Assignment: Reproduce each entry exactly.

Records for the exercise: Begin

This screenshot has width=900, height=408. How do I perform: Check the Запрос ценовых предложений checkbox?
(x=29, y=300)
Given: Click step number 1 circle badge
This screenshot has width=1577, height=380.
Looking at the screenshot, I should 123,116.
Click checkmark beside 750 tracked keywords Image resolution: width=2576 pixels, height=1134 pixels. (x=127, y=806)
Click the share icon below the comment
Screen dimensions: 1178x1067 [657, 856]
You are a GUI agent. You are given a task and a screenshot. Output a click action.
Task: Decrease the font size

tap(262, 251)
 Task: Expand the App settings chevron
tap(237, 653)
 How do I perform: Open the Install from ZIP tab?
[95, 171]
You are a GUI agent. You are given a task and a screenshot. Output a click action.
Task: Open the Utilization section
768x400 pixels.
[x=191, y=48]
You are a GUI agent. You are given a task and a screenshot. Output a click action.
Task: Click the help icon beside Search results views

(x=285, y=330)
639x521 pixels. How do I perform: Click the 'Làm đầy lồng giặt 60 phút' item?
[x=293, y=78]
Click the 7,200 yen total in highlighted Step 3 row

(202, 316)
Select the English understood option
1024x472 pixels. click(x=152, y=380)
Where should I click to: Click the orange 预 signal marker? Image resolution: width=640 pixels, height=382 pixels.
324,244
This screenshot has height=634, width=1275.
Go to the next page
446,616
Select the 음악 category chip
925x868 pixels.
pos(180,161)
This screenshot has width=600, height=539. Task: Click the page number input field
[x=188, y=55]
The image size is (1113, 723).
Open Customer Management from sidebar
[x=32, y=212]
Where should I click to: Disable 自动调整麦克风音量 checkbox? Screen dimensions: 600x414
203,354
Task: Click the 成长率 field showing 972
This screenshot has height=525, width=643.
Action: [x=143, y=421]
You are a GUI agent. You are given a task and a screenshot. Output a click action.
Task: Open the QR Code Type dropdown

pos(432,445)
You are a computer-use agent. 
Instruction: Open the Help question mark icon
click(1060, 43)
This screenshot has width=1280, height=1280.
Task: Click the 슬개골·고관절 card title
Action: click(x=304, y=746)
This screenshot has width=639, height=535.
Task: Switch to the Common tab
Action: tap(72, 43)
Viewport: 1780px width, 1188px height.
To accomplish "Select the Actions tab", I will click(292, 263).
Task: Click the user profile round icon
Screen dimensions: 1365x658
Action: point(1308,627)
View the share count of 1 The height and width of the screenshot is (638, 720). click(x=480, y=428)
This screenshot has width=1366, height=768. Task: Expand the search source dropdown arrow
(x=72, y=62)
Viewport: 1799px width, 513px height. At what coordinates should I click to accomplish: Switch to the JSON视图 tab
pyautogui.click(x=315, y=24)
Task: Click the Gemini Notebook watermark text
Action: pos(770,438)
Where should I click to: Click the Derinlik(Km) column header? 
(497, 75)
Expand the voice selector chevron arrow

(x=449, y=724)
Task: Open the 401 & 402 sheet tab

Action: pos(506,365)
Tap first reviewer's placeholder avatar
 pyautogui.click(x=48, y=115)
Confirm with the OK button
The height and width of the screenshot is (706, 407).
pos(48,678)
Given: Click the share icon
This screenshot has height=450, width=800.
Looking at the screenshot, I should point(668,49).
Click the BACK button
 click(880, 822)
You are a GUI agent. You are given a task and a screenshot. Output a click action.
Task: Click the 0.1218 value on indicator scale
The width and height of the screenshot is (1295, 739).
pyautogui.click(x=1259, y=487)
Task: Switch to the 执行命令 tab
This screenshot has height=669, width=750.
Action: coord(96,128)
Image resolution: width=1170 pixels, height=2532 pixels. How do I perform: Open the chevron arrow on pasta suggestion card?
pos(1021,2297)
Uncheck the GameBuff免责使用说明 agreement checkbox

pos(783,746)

Records for the exercise: End

Expected answer:
This screenshot has width=900, height=408. How do I perform: Check the Запрос ценовых предложений checkbox?
(x=29, y=300)
Given: Click step number 1 circle badge
This screenshot has width=1577, height=380.
Looking at the screenshot, I should 123,116.
Click checkmark beside 750 tracked keywords Image resolution: width=2576 pixels, height=1134 pixels. (x=127, y=806)
Click the share icon below the comment
Screen dimensions: 1178x1067 [657, 856]
You are a GUI agent. You are given a task and a screenshot. Output a click action.
Task: Decrease the font size

tap(262, 251)
 Task: Expand the App settings chevron
tap(237, 653)
 How do I perform: Open the Install from ZIP tab?
[95, 171]
You are a GUI agent. You are given a task and a screenshot. Output a click action.
Task: Open the Utilization section
768x400 pixels.
[x=191, y=48]
You are a GUI agent. You are given a task and a screenshot. Output a click action.
Task: Click the help icon beside Search results views

(x=285, y=330)
639x521 pixels. How do I perform: Click the 'Làm đầy lồng giặt 60 phút' item?
[x=293, y=78]
Click the 7,200 yen total in highlighted Step 3 row

(202, 316)
Select the English understood option
1024x472 pixels. click(x=152, y=380)
Where should I click to: Click the orange 预 signal marker? Image resolution: width=640 pixels, height=382 pixels.
324,244
This screenshot has height=634, width=1275.
Go to the next page
446,616
Select the 음악 category chip
925x868 pixels.
pos(180,161)
This screenshot has width=600, height=539. Task: Click the page number input field
[x=188, y=55]
The image size is (1113, 723).
Open Customer Management from sidebar
[x=32, y=212]
Where should I click to: Disable 自动调整麦克风音量 checkbox? Screen dimensions: 600x414
203,354
Task: Click the 成长率 field showing 972
This screenshot has height=525, width=643.
Action: [x=143, y=421]
You are a GUI agent. You are given a task and a screenshot. Output a click action.
Task: Open the QR Code Type dropdown

pos(432,445)
You are a computer-use agent. 
Instruction: Open the Help question mark icon
click(1060, 43)
This screenshot has width=1280, height=1280.
Task: Click the 슬개골·고관절 card title
Action: click(x=304, y=746)
This screenshot has width=639, height=535.
Task: Switch to the Common tab
Action: tap(72, 43)
Viewport: 1780px width, 1188px height.
To accomplish "Select the Actions tab", I will click(292, 263).
Task: Click the user profile round icon
Screen dimensions: 1365x658
Action: point(1308,627)
View the share count of 1 The height and width of the screenshot is (638, 720). click(x=480, y=428)
This screenshot has width=1366, height=768. Task: Expand the search source dropdown arrow
(x=72, y=62)
Viewport: 1799px width, 513px height. At what coordinates should I click to accomplish: Switch to the JSON视图 tab
pyautogui.click(x=315, y=24)
Task: Click the Gemini Notebook watermark text
Action: pos(770,438)
Where should I click to: Click the Derinlik(Km) column header? 
(497, 75)
Expand the voice selector chevron arrow

(x=449, y=724)
Task: Open the 401 & 402 sheet tab

Action: pos(506,365)
Tap first reviewer's placeholder avatar
 pyautogui.click(x=48, y=115)
Confirm with the OK button
The height and width of the screenshot is (706, 407).
pos(48,678)
Given: Click the share icon
This screenshot has height=450, width=800.
Looking at the screenshot, I should point(668,49).
Click the BACK button
 click(880, 822)
You are a GUI agent. You are given a task and a screenshot. Output a click action.
Task: Click the 0.1218 value on indicator scale
The width and height of the screenshot is (1295, 739).
pyautogui.click(x=1259, y=487)
Task: Switch to the 执行命令 tab
This screenshot has height=669, width=750.
Action: coord(96,128)
Image resolution: width=1170 pixels, height=2532 pixels. How do I perform: Open the chevron arrow on pasta suggestion card?
pos(1021,2297)
Uncheck the GameBuff免责使用说明 agreement checkbox

pos(783,746)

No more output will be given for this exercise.